Mending Wall, Robert Frost, The Road Not Taken

Robert Frost is without question one of the best loved of all Twentieth Century American poets. A New Englander who loved every inch of his northeastern landscape, Frost wrote about its many moods, faces and seasons . Robert Frost captured quiet scenes, slices of life and bits of wisdom in his poetry and left them behind in books of verse for us to enjoy and share. Even though his poems are often brief, even abrupt, few people today have the time to commit the words of entire poems to memory. What we can hold on to, take out and admire in our mind’s eye, are some of these great Robert Frost quotes.

From” Death of the Hired Man” When World War I was just beginning in Europe and America clung to the hope that we could remain isolated in our hemisphere out of harms way, Robert Frost created one of his best loved poems, the Death of the Hired Man. Against the background of haying time on a New England farm Frost paints the story of a farming couple and their erstwhile hired hand.

-*-

Requirements -
1/ According to the passage on Robert Frost, why are quotes, rather than whole poems, what readers can hold on to? Answer in one to three sentences.
2/ Reproduce the passage on Robert Frost from "Mending Wall, Robert" up to and including "Robert Frost quotes.".

Available data -
-*-

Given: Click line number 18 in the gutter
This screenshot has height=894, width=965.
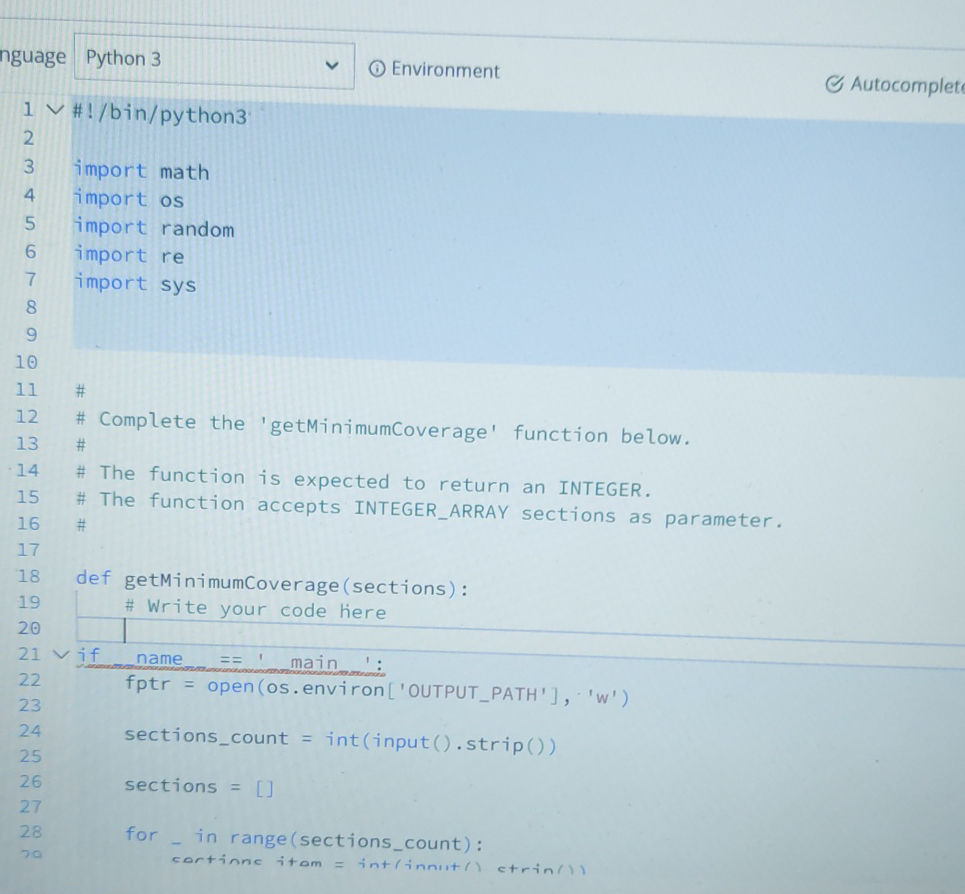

-*-

Per-task outputs -
1/ Even though his poems are often brief, few people today have the time to commit entire poems to memory. So what readers can keep and admire in the mind's eye are some of his great quotes.

2/
Mending Wall, Robert Frost, The Road Not Taken

Robert Frost is without question one of the best loved of all Twentieth Century American poets. A New Englander who loved every inch of his northeastern landscape, Frost wrote about its many moods, faces and seasons . Robert Frost captured quiet scenes, slices of life and bits of wisdom in his poetry and left them behind in books of verse for us to enjoy and share. Even though his poems are often brief, even abrupt, few people today have the time to commit the words of entire poems to memory. What we can hold on to, take out and admire in our mind’s eye, are some of these great Robert Frost quotes.